Veniamo ora alle diverse qualità più conosciute e diffuse che troviamo oggi in Italia: il moscato bianco, il moscato di Alessandria, il moscato di Scanzo, il moscato giallo, il moscato nero, il moscato rosa. Ciascuno dei vitigni summenzionati ha caratteristiche peculiari e dà origine a vini molto diversi tra loro. Il moscato Bianco è senz’altro il più diffuso e rinomato. La sua bacca è bianca, è presente in molte regioni Italiane, e dà origine a diverse Doc e Docg che spaziano dal moscato d’Asti in Piemonte al moscato di Siracusa in Sicilia. Si tenga bene in mente che il celebre Asti Spumante è un metodo classico dolce ottenuto dal moscato bianco ma è ben altra cosa rispetto al moscato d’Asti che è vino frizzante.
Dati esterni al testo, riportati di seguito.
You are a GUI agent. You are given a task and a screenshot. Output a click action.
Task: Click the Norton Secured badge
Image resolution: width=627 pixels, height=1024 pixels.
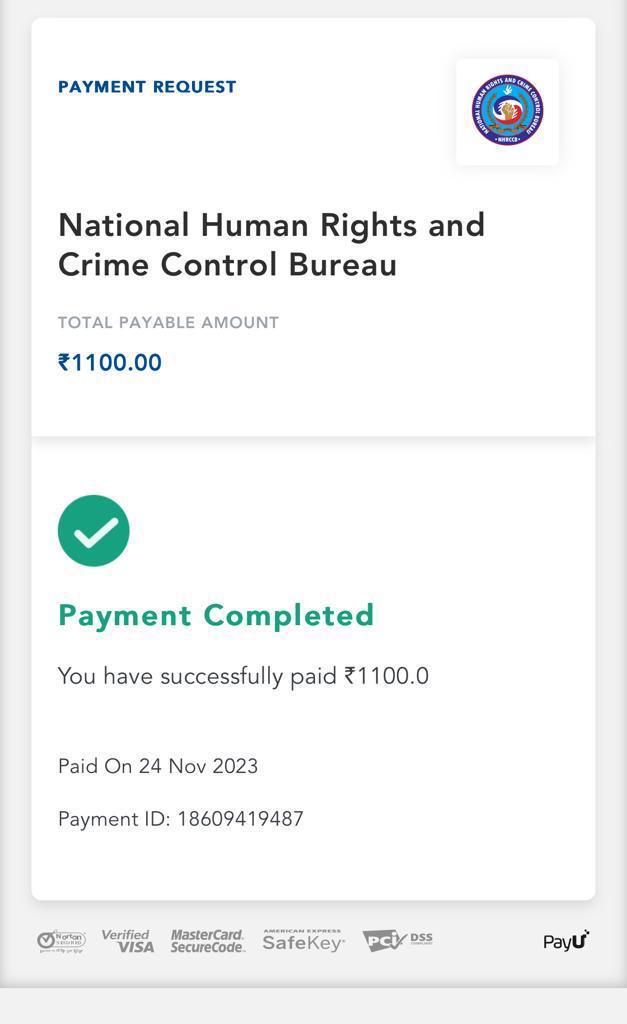tap(61, 941)
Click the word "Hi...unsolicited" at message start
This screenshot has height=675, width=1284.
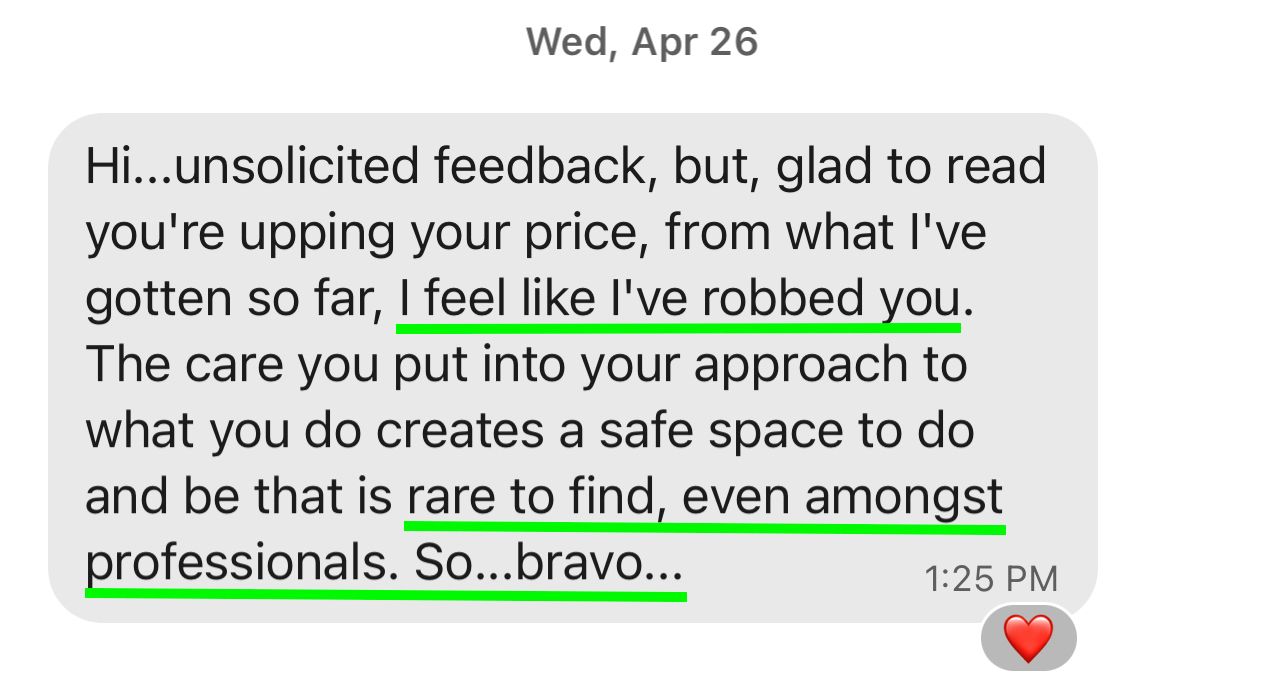(253, 166)
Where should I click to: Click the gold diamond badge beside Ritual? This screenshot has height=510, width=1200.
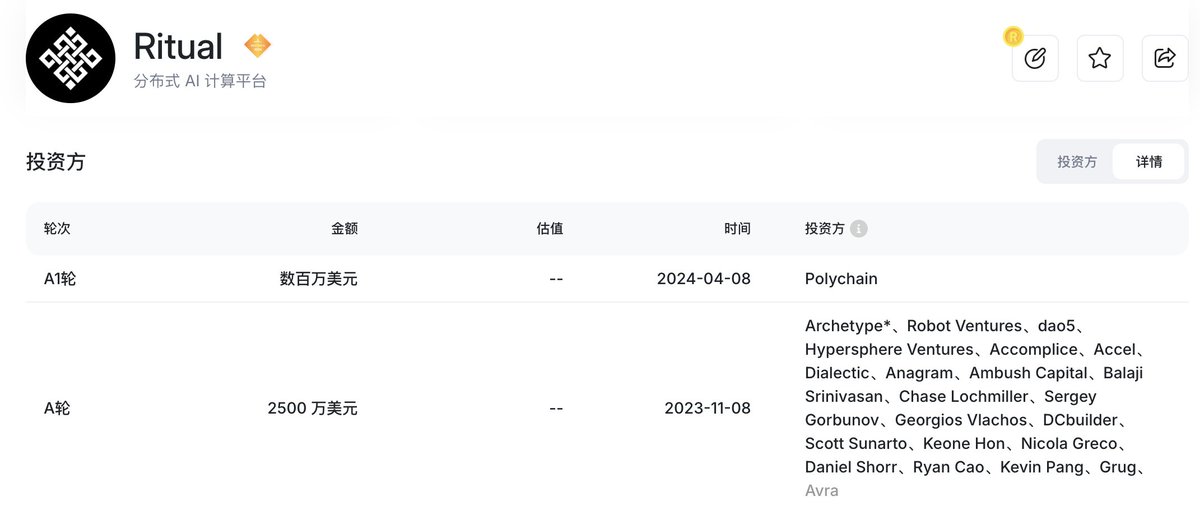coord(258,46)
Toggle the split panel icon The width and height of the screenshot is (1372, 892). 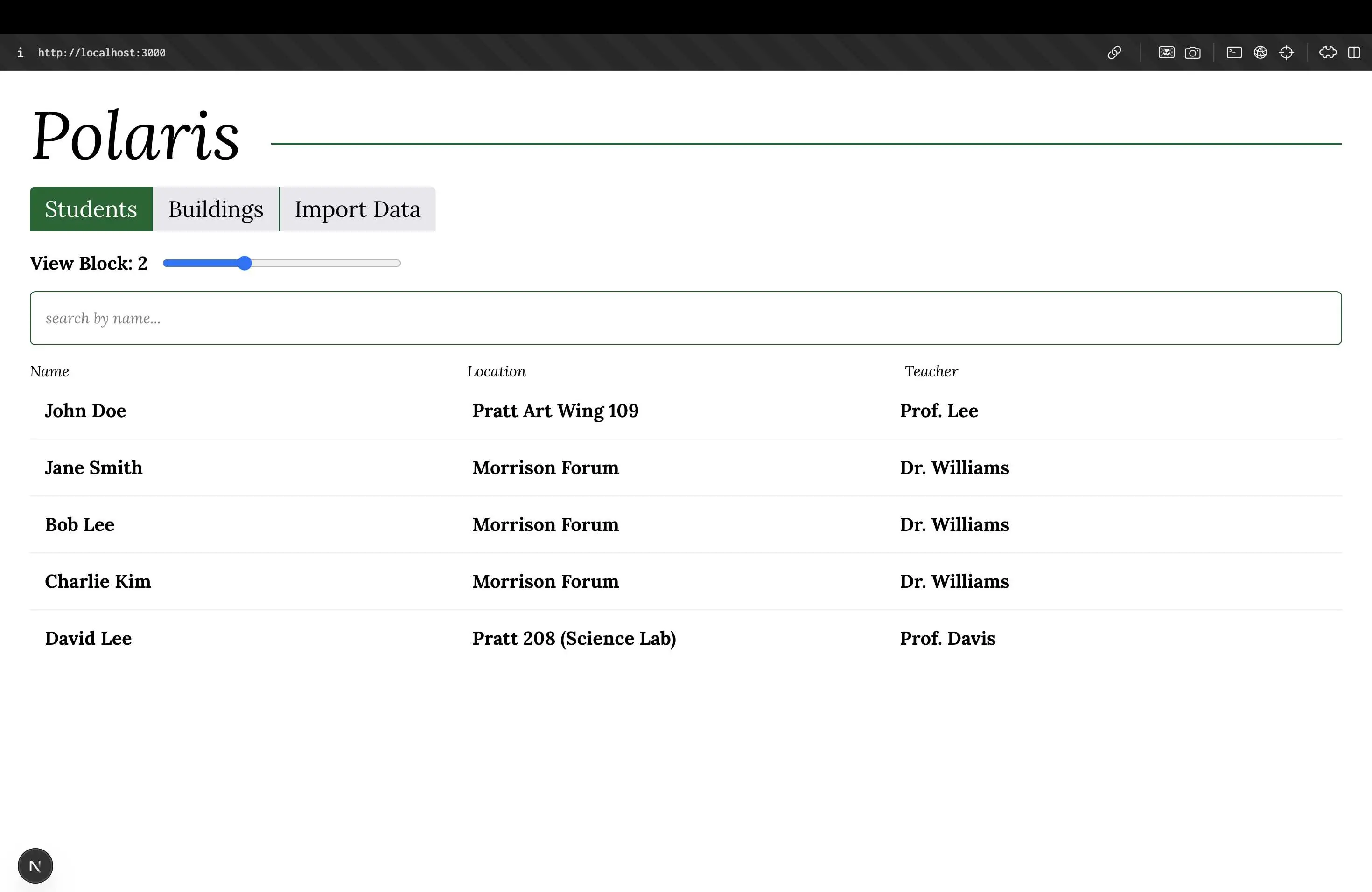click(x=1354, y=52)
Abbiamo poi il moscato di Alessandria (d’Egitto) presente principalmente in Sicilia, Pantelleria, dove è conosciuto con il nome di Zibibbo (dall’arabo zabib, uva appassita); è un’uva che dà origine a vini dolci e liquorosi. Il moscato di Scanzo, uva a bacca rossa, anch’esso genera un vino dolce liquoroso da meditazione. Si trova nella provincia di Bergamo con la docg Moscato di Scanzorosciate, unica Docg della provincia con una particolare curiosità: il moscato di Scanzorosciate è la più piccola Docg italiana in termini di terreno vitato e di vino prodotto.
Il moscato giallo, vitigno a bacca bianca, principalmente diffuso in Trentino Alto Adige e Friuli Venezia Giulia da cui si ottengono vini principalmente dolci. Il moscato nero di Acqui, uva a bacca nera, diffusa in Piemonte, da cui si ricava un vino dal colore scarico, dal profumo di muschio, lievemente tannico. Il moscato Rosa presente principalmente in Trentino Alto Adige ed in misura minore in Friuli Venezia Giulia in Piemonte in Emilia ed in Sicilia è uva a bacca nera che da origini a vini rosati ed a vendemmie tardive per vini liquorosi (passiti).